CottonBale is coming along moderately well. I've got two different front ends for it so far (one shamelessly snarfed in part from Bruce Perens because I think his www.linuxvc.com site is pretty nice and clean). You can see the prototypes at http://www.deirdre.org/events/bale.php3 (html snagged from http://linuxmafia.com/bale -- which it will eventually replace) and the other prototype is at http://www.sfknit.org/bale.php3. (knitting = cotton and bay area linux events = bale, thus CottonBale). Yes, I know all the "knitting" events are the same events. When I'm ready to go into production, I'll switch databases for sfknit; it's easier to make changes in one database than in two.

I don't currently have many events in there as I'm working on other aspects, but I do have a whole gaggle of stuff to add when it's ready to go.

Off to Baypiggies. I'm not prepared and I hope they don't shoot me....

Yesterday was power failure day -- at least three. The upstream didn't have backup power on their routers either. Losers.

So I brought my box home, leaving me to struggle with non-authoritative DNS and trying to fix DNS for 16 domains I do primary DNS for as well as notify everyone I don't.

When I moved the box home, I separated the apache/mail box from the DNS box. Had I known the trouble this was going to cause, I probably wouldn't have done it, but...

There is also no reverse DNS for my boxes, which is causing sendmail to have "issues."

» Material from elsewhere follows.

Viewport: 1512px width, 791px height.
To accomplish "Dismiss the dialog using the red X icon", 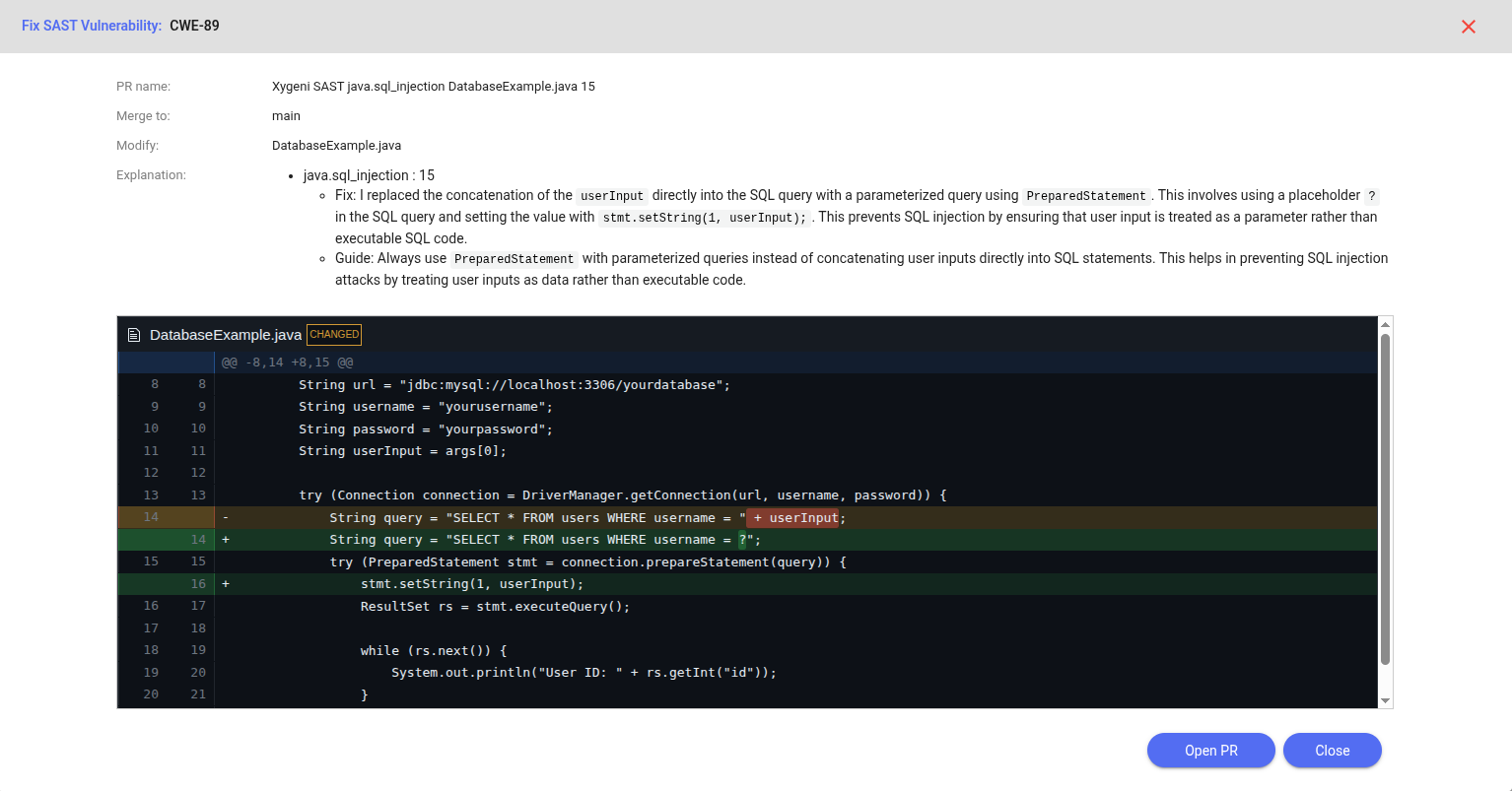I will (x=1468, y=27).

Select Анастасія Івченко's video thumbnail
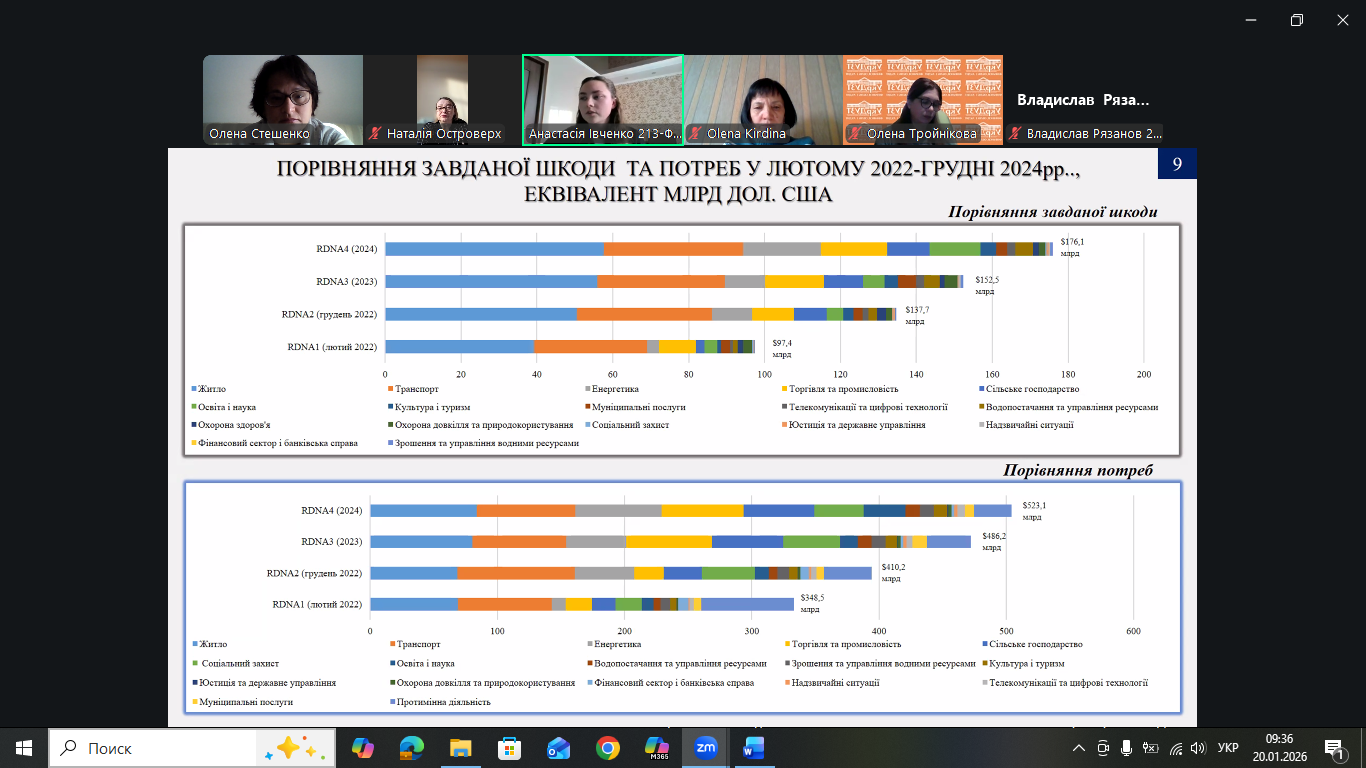[x=602, y=99]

All this was made to work with the magic duct tape of name service, /etc/hosts. Grr.

Stock Prices

Stock prices are fickle things. The one really good thing, which Seth didn't consider, is that the low stock prices are a GOOD thing in hiring new people. After all, their stock options will be inexpensive. So, those people looking to move to a public Linux company, now's the time.

Stress

Stress makes one tired. Rick had been quietly watching as I'd been exhausted, weekend after weekend, this last one not being much different. I think it's from being in "crisis mode" on the job for several months. I'm not completely convinced this is the cause though.

That said, there's good crisis and there's bad crisis. Good crisis is the kind where something suddenly happens and everyone pitches in and they become more of a team for having done so.

Bad crisis, which this is, is never being able to be in NON-crisis mode, so one is always responding to stressors. Rather than building teams, it tears them apart. There's never anything to be on top of. There's never action, only reaction.

It gets really old really fast.

Weekend

Spent it decompressing mostly. I read all three of the existing Harry Potter books, knit some, spun some, and did no coding whatsoever, mostly because my eye was bothering me again (another sign of stress?). Reading a hardback book with large type was about as much eye activity as I could muster.